Source document
How to Turn Your Life into a Movie, Act 2: The Sequel

So, you’re skeptical about the idea of turning your life into a movie?  It makes sense.

At first glance, it’s an outlandish proposal.

The truth is, turning your life into a movie takes everything you’ve got.  It also takes something I’m betting you’ve neglected for a long time.  This week is a bit of a rewrite from what I said I was going to talk in my last post.  This week, I’m going to expand on the idea of turning your life into a movie by looking at three different people who sacrificed much to transform their lives.  One of them isn’t a movie star, but I want to mention his story because it will provide you with one of the greatest examples on the power of perspective, meaning, and perseverance.  In illustrating these three examples, you’ll see a theme common to all their stories.  I’ll wrap this blog up by sharing how all this applies to you, and how the thing you’ve neglected is going to be your greatest asset in the future.  First, I want to revisit Neo and The Matrix, and my own journey as a yoga instructor.

Information provided
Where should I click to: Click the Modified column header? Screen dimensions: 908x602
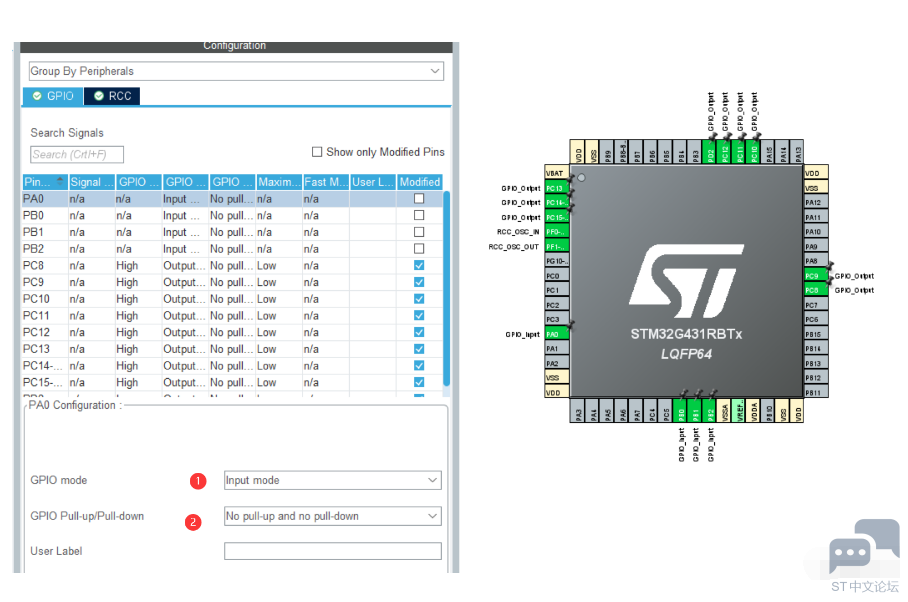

What to work on
**1.** According to the blog post on turning your life into a movie, how many people will this week's post look at?
**2.** Summarize the blog post on turning your life into a movie in two sentences.
**3.** From the blog post on turning your life into a movie, extract the passage from "How to Turn" up to and including "an outlandish proposal.".

Response list
**1.** Three people who sacrificed much to transform their lives.

**2.** The post acknowledges that turning your life into a movie seems outlandish and says it takes everything you've got, plus something the reader has likely neglected for a long time. It plans to expand on the idea through three people who sacrificed much to transform their lives, show a theme common to their stories, and explain how that neglected thing will become the reader's greatest asset, starting with Neo, The Matrix, and the writer's own journey as a yoga instructor.

**3.**
How to Turn Your Life into a Movie, Act 2: The Sequel

So, you’re skeptical about the idea of turning your life into a movie?  It makes sense.

At first glance, it’s an outlandish proposal.